Open utterances-bot opened 2 years ago
“Changing MLIR IR itself needs to meet a very lofty bar nowadays because of its nature of center of gravity. All the tools are expected to process it, and there are so many transformations and different organizations' workflows go through it. Even if you don’t need to plumb through the full flow that frequency, tweaking a small aspect of the IR can still trigger a surprising ripple effect. So that naturally means changes are slow and requires extensive discussions and sign offs from many stakeholders. That is all necessary to guarantee the quality of MLIR IR; but if I just have a very isolated need, it would be quite hard to motivate a change and justify its landing.”
“MLIR” -> "LLVM" in this part?
@basicmi: Yes, good catch! I've fixed it. Thanks for pointing out!
Wonderful post, as ever, Lei! In terms of evolution, using LLVM for GPU compilation will require moving away from LLVM IR itself, I think. The tradeoffs and semantics start diverging quickly, and even different GPU-based IRs may/will have slightly different semantics. So, a container IR would be ideal to allow different middle/back-ends express their own semantic needs. Do you see MLIR as that container IR? How would different backends use MLIR to further describe their semantics (say SPIRV vs DXIL vs CUDA).
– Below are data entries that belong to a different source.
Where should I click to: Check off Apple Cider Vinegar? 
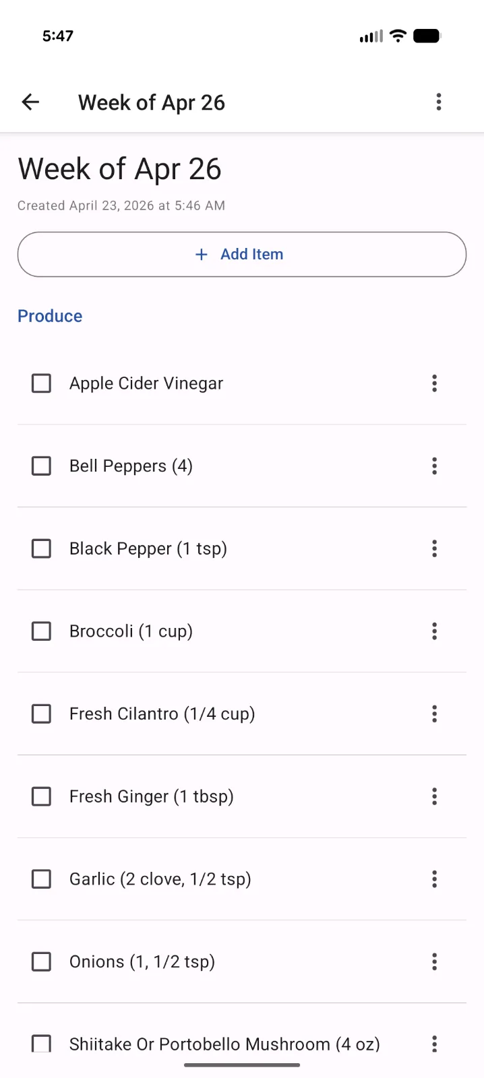pos(41,383)
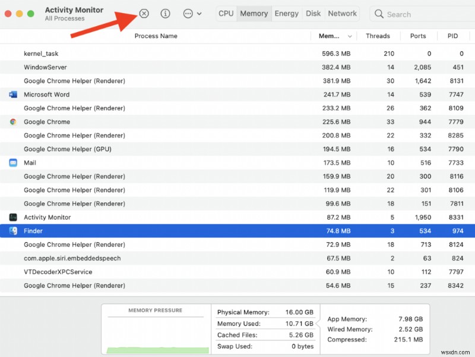Sort by the Process Name column header

156,36
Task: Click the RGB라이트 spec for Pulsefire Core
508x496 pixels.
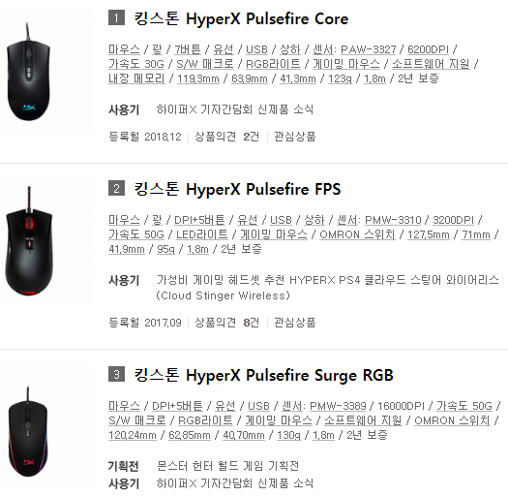Action: coord(273,64)
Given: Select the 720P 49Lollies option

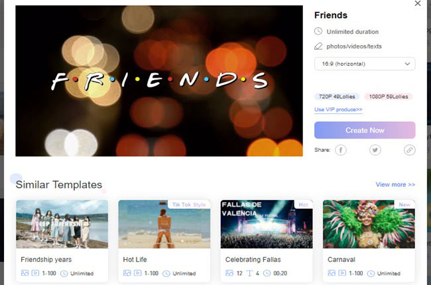Looking at the screenshot, I should [x=337, y=97].
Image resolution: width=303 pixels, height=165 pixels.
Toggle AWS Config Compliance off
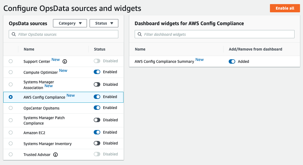(x=97, y=97)
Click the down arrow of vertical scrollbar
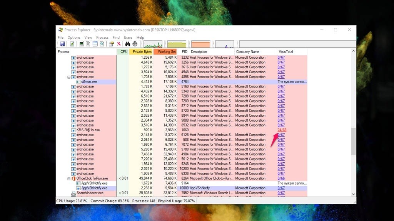The width and height of the screenshot is (394, 221). pyautogui.click(x=353, y=194)
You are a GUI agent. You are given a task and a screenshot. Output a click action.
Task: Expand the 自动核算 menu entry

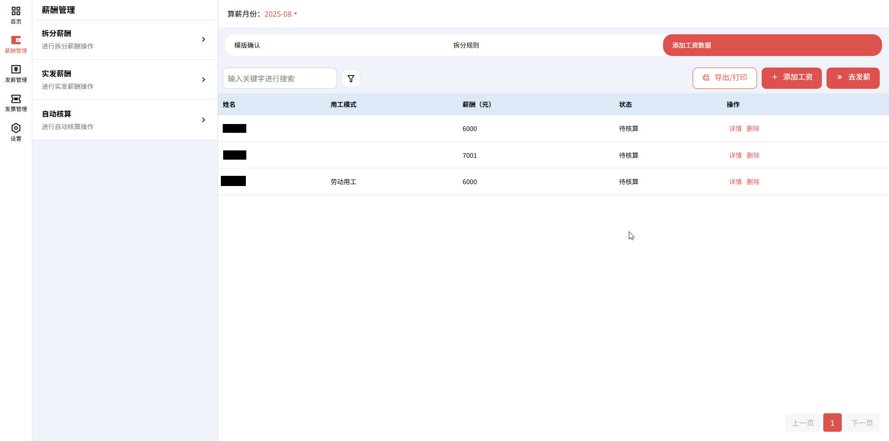[x=125, y=120]
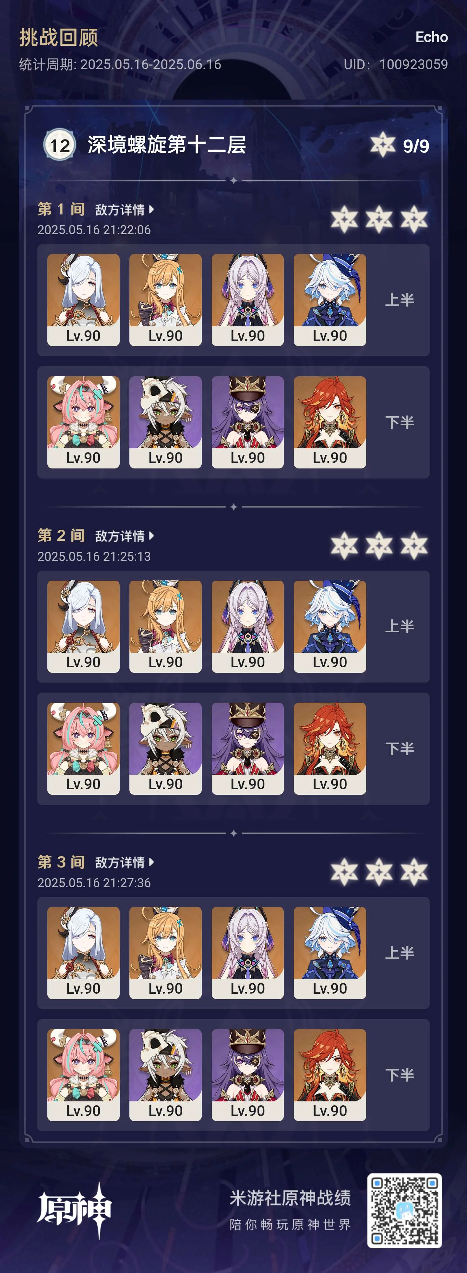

MLIR also suitable for circuits generation, which means program partially could be compiled into hardware. Or MLIR could be compiled to bunch of microservices and database structure. Don't stop your imagination.
Wonderful post, as ever, Lei! In terms of evolution, using LLVM for GPU compilation will require moving away from LLVM IR itself, I think. The tradeoffs and semantics start diverging quickly, and even different GPU-based IRs may/will have slightly different semantics. So, a container IR would be ideal to allow different middle/back-ends express their own semantic needs. Do you see MLIR as that container IR? How would different backends use MLIR to further describe their semantics (say SPIRV vs DXIL vs CUDA).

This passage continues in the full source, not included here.